To help us provide you with free impartial advice, we may earn a commission if you buy through links on our site. Learn more

How to connect old game consoles to your TV – NES, SNES, Megadrive and more

Connect your console to your TV - Nintendo adpapter

Confused about how to plug classic gaming systems into a HDTV? Here’s how

Things are so easy these days, you get a new bit of gaming or home cinema kit and 99% of the time you simply plug any old HDMI cable between them and hey presto you have a clean video signal and audio. However, if you’re looking to hook up a vintage games console it’s not quite so simple, especially to a brand-spanking new HDTV.

Be it some clunky old Mega Drive, or a worst-for-wear SNES, obsolete or discontinued retro consoles means retro connectivity options, and so those have just bought a new TV might need some guidance on how exactly to connect the two as easy as possible. Here’s our guide to do exactly that.

Start off by having a look at the cables you have already. It’s great to buy a better cable and get a higher-quality image but most people just want to get playing straight away. Depending on the cable you have we’ll guide you through getting it working. We’ve ordered these roughly by the quality of video you’ll get from them, so head down to get a better connection.

RF

If your retro console came with an Radio Frequency (RF) cable, you can actually still use this in your brand new TV, albeit with some fine tuning, quite literally. The analogue TV signal may have been retired in the UK but the vast majority of European TV models still have hybrid tuners that can pick up both digital and analogue signals.

Those consoles that used RF cable as standard, such as the Sega Master System and Mega Drive for instance would have been bundled with an RF Switch cable. Originally, this attached to the RF output port in the back of the console and then into the TV’s aerial socket, with an antenna port for your aerial.

To get it up and running, you just need wire up the cables as normal, and then have the switch set to RF, which will temporarily disable your digital signal. From your TV remote, scroll through your TV settings and find the channel scan for analogue channels, choosing ‘automatically’ where possible so your TV performs a search across the channels on its own.

Once the search is finished, it should find the channel your console is using. Save the found channel and you’re good to go. Next time you want to play, simply flick the switch to RF and then select the analogue tuner using your remote, there should be a button that flicks between analogue and digital, or it might be a seperate AV input.

Coax

For those of you that have a Coax aerial connector for their antenna (an RF cable with a screwy bit on the end) instead, and your retro console doesn’t support it, you can buy a nifty RF/Coax converter tool: an F Type Screw Connector Socket to RF Coax Aerial Male Adapter, to be precise. You can find one of these on Amazon for little more than a quid. We’d say that’s probably the easiest way around it.

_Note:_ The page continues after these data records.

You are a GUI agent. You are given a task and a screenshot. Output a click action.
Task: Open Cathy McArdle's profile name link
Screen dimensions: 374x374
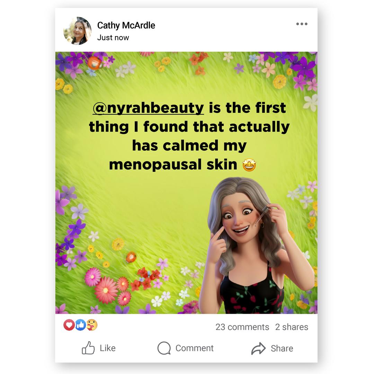126,25
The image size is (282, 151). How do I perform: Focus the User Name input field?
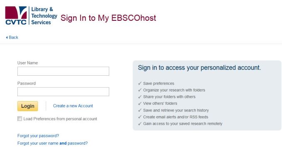click(x=63, y=71)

Connect your console to your TV - Coax RF adapter

Composite

Mnay devices, such as the early Nintendo consoles and later Sega devices (Saturn, Dreamcast) were bundled with Composite RCA AV cables, comprising of a cable with three different coloured phono connectors: a yellow plug, which transfers a low-quality composite video signal, alongside red and white connectors, which handle the left and right audio channels. These simply need to plug into the corresponding ports in the back of your TV, it is has them (we will tell you what to do later if it doesn’t).

Connect your console to your TV -Composite

Some consoles, such as the original NES and several others from around the same time period, only shipped with two composite connectors on their RCA cables (yellow/white and red). However, you might still be able to get your vintage console working by connecting these cables to the red and yellow composite video ports on the back of your TV. If your console cable only has two connectors on its RCA cable, connect red to red (for mono audio) and try the white/yellow one in the yellow one (for video).

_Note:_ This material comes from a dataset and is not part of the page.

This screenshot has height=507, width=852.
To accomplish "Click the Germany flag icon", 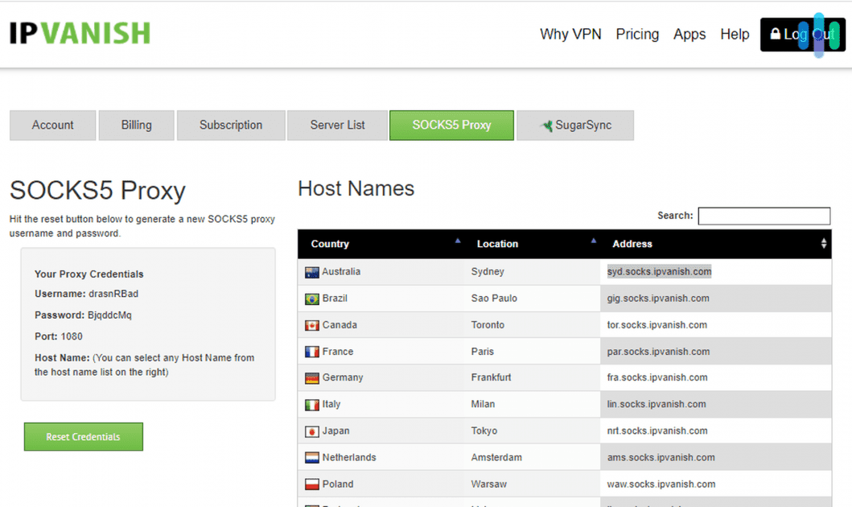I will coord(311,377).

If your TV doesn’t have composite inputs then you can always use a SCART socket instead. All recent or new TVs should feature a SCART socket, a big rectangular plug with lots of little holes, or at least have a SCART adaptor of their own provided, which will plug into a much smaller port on the back to give you a full-sized SCART socket. 

Then you simply need to grab a Composite SCART adapter for just under £1.50 on Amazon. This will convert your console’s composite output to SCART so you can hook it up with your TV.

Custom cables

If fiddling around with the original cables is too much fuss for you, you can often buy third-party cables that plug into proprietary ports on the back of your console. These can provide a variety of outputs depending on the console, though really you’re looking for an RGB SCART on older consoles (see below), or possibly component cables on some newer ones. Component connections use RCA plugs just like composite cables do, but you’ll need Red, Blue and Green inputs on the back of your TV to accept such a signal.

We’d recommend these types of cables over using older original composite or RF connections because the picture quality is far better. The difference between playing a Megadrive on RF and on RGB SCART is huge

These cables can usually be found on eBay, where you’ll come across a good selection for different consoles’ proprietary connectivity outputs. be careful to buy the cable that matches your exact console model, for example the cable is different for an original Sega Megadrive as opposed to a Sega Megadrive 2.

Connect your old console to your TV - SNES SCART cable

Upscale

If you’re super serious about your old console collection and want to make the best out of the display without buying lots of additional new cables, you could invest in an XRGB-mini Framemeister Compact Up Scaler Unit. It’s not cheap (just shy of £240 with delivery), but it will see that display signals are correctly upscaled and outputs the image in HD over HDMI with virtually no lag.